Car il existe tout un tas de petites quêtes annexes invisibles, à trouver par soi-même, un peu à la manière d’un Blue Prince (mais sans le côté prise de tête). Retrouver la clé d’un tiroir, tomber sur un numéro de téléphone mystérieux, collectionner les figurines de la machine à gachas, ou trouver le meilleur emplacement pour coller une affiche… Autant de choses facultatives à faire, pour qui prend le temps d’explorer le magasin dans ses moindres recoins. Les développeurs ont eu la bonne idée d’incorporer une liste de succès intégrée au jeu, qui donne quelques indications sur certaines tâches à réaliser. Encore une fois, tout est optionnel ou presque, mais on se prête assez facilement à l’envie de débusquer quelques secrets pour déclencher des séquences narratives inédites.
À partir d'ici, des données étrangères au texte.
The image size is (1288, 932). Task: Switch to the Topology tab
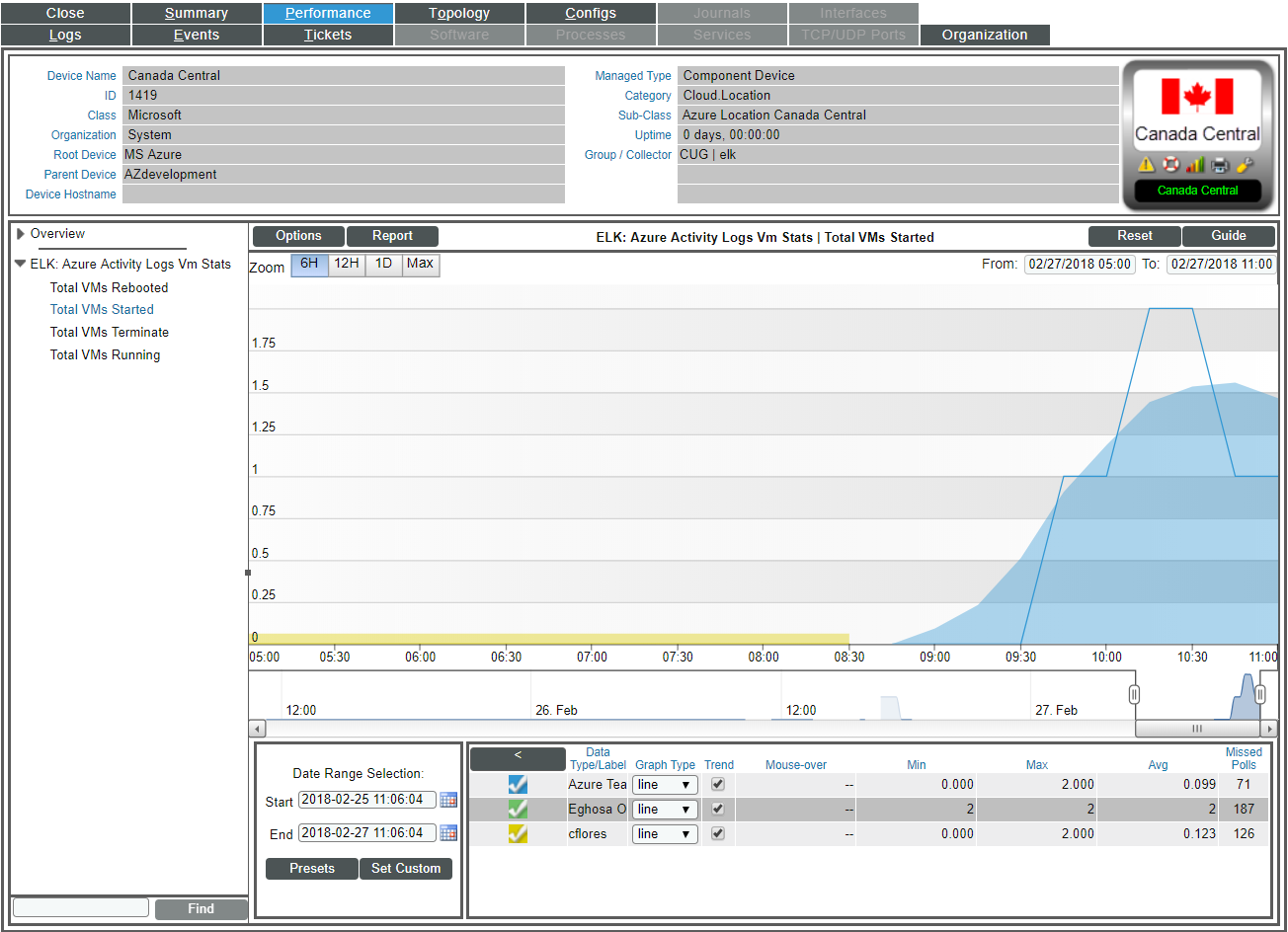[x=458, y=13]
Du côté de la direction artistique, inKonbini fait penser à des jeux comme Lake de par son atmosphère. Un métier solo, un lieu à l’écart du brouhaha urbain, des rencontres, et un design général conçu un peu comme un dessin animé, pour des objectifs à réaliser bien ancrés dans le train-train quotidien. Makoto ne se déplace qu’en marchant, et les clients prennent tout leur temps pour n’acheter qu’un ou deux articles la plupart du temps. Le joueur doit d’ailleurs gérer l’encaissement, en scannant le code barre des produits et en rendant la monnaie. Graphiquement, le jeu de Nagai Industries tient la route tout en laissant apparaitre quelques défauts, avec des modèles 3D assez peu détaillés notamment. Les musiques sont assez discrètes, mais finissent malgré tout par être assez redondantes à la longue. Nous n’avons pas constaté d’énormes différences entre les modes docké et portable de la Nintendo Switch 2, avec une légère différence côté résolution (compensée par la taille de l’écran de la machine hybride) même s’il faut reconnaitre que nous avons pris un peu plus de plaisir en mode nomade, avec une lecture facilitée du carnet de notes de Makoto, entre autres. Pas de différences notables entre les versions Switch 2 et Xbox Series (que nous avons lancée via le Game Pass), avec les mêmes petits défauts d’affichage dans un cas comme dans l’autre, et plus précisément quelques scintillements et un peu d’aliasing par endroits.